8 minute read

“Don’t build the phone network. Just build the app.”

TL;DR

Do not build WebRTC from scratch – it involves NAT traversal, codec negotiation, jitter buffers, and STUN/TURN infrastructure that will consume months of engineering time. Instead, use LiveKit (open-source Go SFU) for the network layer: your agent joins a “Room” as a headless participant, subscribes to the human’s microphone track, and publishes audio responses. For the AI pipeline, Pipecat (Python, by Daily) orchestrates VAD/STT/LLM/TTS using a Frame-based streaming model with automatic interruption handling. To connect to phone lines, SIP trunking via Twilio bridges the PSTN to your WebRTC room with zero code changes. For teams without DevOps, turnkey solutions like Vapi and Retell offer 5-minute setup but sacrifice customization. These frameworks build on the voice agent architecture and rely heavily on Voice Activity Detection for turn-taking.

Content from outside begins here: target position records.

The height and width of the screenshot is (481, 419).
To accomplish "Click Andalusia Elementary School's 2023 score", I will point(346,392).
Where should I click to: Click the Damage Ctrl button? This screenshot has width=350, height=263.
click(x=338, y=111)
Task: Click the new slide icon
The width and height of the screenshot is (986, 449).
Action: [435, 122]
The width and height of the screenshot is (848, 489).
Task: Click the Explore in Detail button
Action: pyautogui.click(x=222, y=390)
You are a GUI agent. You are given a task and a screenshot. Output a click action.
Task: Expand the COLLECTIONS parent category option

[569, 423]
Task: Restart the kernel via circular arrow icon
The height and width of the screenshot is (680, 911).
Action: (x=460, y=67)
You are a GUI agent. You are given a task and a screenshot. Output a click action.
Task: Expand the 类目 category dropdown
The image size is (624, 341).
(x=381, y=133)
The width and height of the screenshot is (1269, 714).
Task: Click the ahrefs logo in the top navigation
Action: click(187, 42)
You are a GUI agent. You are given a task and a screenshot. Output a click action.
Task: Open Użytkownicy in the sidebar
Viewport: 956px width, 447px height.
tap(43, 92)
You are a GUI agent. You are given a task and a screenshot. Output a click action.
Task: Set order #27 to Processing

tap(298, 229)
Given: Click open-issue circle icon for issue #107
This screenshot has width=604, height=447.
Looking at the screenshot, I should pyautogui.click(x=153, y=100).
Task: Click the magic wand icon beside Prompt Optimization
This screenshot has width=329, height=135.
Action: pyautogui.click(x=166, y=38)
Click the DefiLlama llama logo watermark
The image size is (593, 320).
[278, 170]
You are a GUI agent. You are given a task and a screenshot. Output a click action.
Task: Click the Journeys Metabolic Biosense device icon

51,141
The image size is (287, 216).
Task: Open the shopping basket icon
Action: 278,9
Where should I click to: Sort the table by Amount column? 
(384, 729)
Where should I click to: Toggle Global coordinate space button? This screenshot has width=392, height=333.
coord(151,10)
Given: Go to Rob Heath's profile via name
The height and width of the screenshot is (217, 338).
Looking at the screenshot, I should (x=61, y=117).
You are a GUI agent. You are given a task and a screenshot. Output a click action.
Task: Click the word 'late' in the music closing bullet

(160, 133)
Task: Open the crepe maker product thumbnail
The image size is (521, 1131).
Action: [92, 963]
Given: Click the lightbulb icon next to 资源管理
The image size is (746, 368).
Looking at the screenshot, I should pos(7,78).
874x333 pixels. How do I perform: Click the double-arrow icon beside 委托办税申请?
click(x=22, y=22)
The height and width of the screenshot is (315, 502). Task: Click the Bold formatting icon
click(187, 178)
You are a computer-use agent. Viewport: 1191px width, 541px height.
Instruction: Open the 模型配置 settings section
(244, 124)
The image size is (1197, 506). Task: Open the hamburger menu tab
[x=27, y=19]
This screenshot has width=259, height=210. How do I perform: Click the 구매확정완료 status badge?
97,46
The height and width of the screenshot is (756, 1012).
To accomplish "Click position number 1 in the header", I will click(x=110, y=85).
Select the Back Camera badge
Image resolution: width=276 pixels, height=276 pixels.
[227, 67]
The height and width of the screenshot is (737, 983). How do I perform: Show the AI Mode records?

Broadcast routing matrix panel with crosspoint buttons showing active signal routes

1. Introduction: The WebRTC Nightmare

Simple WebSocket pipelines work for server-to-server or simple hobby apps. But if you want to run a Voice Agent in a browser (Chrome/Safari), connect to a Telephone Line (SIP), or handle bad 4G connections, you enter the world of WebRTC (Web Real-Time Communication).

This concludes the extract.